Source extract:
No, I suggest, I urge, now. 
Today.  And maybe again tomorrow. 

Every day. 


Pause. Because you need The Presence.
​
  The hunting season is paused for a few weeks, and

I need the exercise,
          I need the woods,
                    I need to think,    
                               I need to
pause,
                                         I need…
​                                                   The Presence.  

​

This is a good prayer for such a day, for such a season:
Psalm 63:1
O God, You are my God. 
I seek you earnestly. 
My soul thirsts for you… longs for you…
As in a dry and weary land
where there is no water.
 
(Or at least no snow so far this winter.)
Picture
Picture
I wander up the path.  The woodspace is open now;
leafless trees pause in the life cycle for rest, to go deep, to wait for spring. 

Bird song is muted; no murmur of a breeze can be heard.
​ 
Not one squirrel announces my presence; we’ve had a sudden cold snap and they are hunkered down in their messy looking dreys.

Source excerpt:
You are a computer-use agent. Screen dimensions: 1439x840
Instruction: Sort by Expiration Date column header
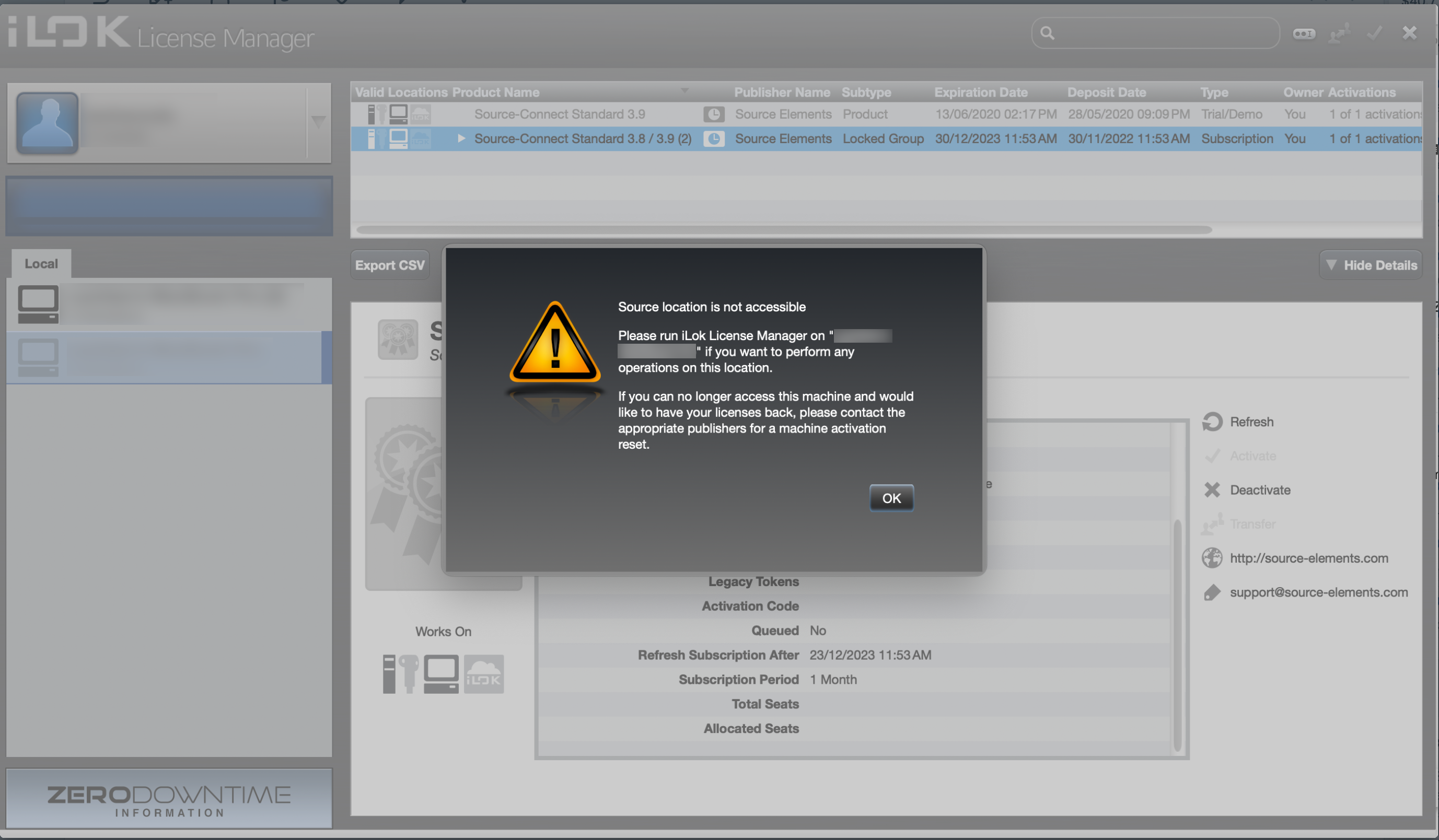click(x=980, y=92)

Exercise aim: Copy out the part of the woods reflection that begins with the words containing "I seek you earnestly." and ends with "far this winter.)", replacing "thirsts" with "hungers". Work only from the woods reflection, not from the listing.

Answer to this problem:
I seek you earnestly. 
My soul hungers for you… longs for you…
As in a dry and weary land
where there is no water.
 
(Or at least no snow so far this winter.)